I got Boycie when Poppy was nine months old. I am at home all day so no problem with them being left for long.
Poppy accepted Boycie straight away. Toilet training easy as he just followed her. I got a dog as I have had two bitches mother and daughter GSD there was a lot of rivalry. Boycie is laid back nothing fazes him.
I will admit for the first two weeks I thought I had made a mistake as Boycie was constantly hanging on to her ears wouldn't let her rest. She put him in his place. The breeder said to let them get on with it she wouldn't hurt him. Suddenly one day all was calm and they are the best of pals. Walks are much more exciting they run and play together.
Two lots of love and kisses so glad I have two.


----------



## Bella16 (Jun 17, 2016)

Well we had the chance to get another cockapoo tonight.Bella got on really well with the other 12 week female cockapoo but we decided against it for the time being as it was so hard getting Bella through the puppy stage.

I think she would of loved the company during the day as she's on her own 2 days a week for 8 hours with my mum or sister coming up after 4 hours to walk her and spend time with her.

We've had a few issues with Bella and I decided against getting another poo until we address some of bellas issues.


----------



## Lexi&Beemer (May 5, 2013)

So I got two right off the bat because I didn't want to go they puppy stage twice. 


Sent from my iPhone using Tapatalk


----------



## Bella16 (Jun 17, 2016)

Lexi&Beemer said:


> So I got two right off the bat because I didn't want to go they puppy stage twice.
> 
> 
> Sent from my iPhone using Tapatalk


That must have been crazy!

I'm still feeling guilty about not saying yes as i think she'd love another dog as when my partner's mums dog stays with us all Bella wants to do is snuggle up to them.

She's been sulking today


----------



## Philippaglenn (Mar 12, 2017)

We are thinking of getting a companion for Emmie. (14 months) I would definitely get another cockapoo. I think she's about the right age now to enjoy a companion.


Sent from my iPad using Tapatalk


----------



## Lexi&Beemer (May 5, 2013)

Easier in some ways. Harder in others for sure. I missed the bulk of the biting phase because they had each other. I also learned to understand how they communicate with each other, which helped me communicate with them better. But housebreaking took longer because everyone went out when one needed to go out. Bills are twice the cost (spayed/neutered at the same time was crazy expensive) but I wouldn't change a thing.

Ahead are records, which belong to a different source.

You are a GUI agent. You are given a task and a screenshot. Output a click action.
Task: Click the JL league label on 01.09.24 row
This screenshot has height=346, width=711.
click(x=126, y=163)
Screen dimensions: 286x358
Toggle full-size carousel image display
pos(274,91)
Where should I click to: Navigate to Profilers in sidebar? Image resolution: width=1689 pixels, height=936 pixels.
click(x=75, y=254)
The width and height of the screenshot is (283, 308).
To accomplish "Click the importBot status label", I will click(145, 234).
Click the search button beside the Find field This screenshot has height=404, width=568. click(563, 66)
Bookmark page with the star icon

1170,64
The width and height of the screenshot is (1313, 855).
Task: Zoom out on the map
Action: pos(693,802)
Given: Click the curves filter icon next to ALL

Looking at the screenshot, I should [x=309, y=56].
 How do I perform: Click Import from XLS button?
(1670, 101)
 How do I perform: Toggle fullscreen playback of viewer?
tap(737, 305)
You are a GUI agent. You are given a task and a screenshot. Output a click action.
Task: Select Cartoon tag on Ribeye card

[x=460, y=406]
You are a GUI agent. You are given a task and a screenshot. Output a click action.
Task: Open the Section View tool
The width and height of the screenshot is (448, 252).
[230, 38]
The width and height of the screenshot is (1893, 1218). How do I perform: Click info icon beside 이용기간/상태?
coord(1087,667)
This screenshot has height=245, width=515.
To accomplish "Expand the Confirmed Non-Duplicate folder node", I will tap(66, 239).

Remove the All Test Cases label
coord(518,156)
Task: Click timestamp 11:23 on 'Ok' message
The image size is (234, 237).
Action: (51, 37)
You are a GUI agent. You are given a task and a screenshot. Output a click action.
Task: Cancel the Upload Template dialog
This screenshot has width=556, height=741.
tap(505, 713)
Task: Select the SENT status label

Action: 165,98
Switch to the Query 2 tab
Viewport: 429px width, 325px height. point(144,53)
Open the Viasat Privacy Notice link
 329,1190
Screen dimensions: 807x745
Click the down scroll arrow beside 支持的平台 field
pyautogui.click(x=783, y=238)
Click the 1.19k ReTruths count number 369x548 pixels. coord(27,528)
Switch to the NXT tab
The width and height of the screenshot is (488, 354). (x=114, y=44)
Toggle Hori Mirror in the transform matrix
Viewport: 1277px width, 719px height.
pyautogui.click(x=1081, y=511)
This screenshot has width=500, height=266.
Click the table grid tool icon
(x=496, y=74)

It's more than double the joy.


----------



## sass a frass (Jan 23, 2017)

Bella16 said:


> That must have been crazy!
> 
> I'm still feeling guilty about not saying yes as i think she'd love another dog as when my partner's mums dog stays with us all Bella wants to do is snuggle up to them.
> 
> She's been sulking today



Totally off subject, but I love love love the wallpaper in your photo...Your poo is absolutely gorgeous too!


----------



## Bella16 (Jun 17, 2016)

sass a frass said:


> Totally off subject, but I love love love the wallpaper in your photo...Your poo is absolutely gorgeous too!


Thanks it's from B&Q


----------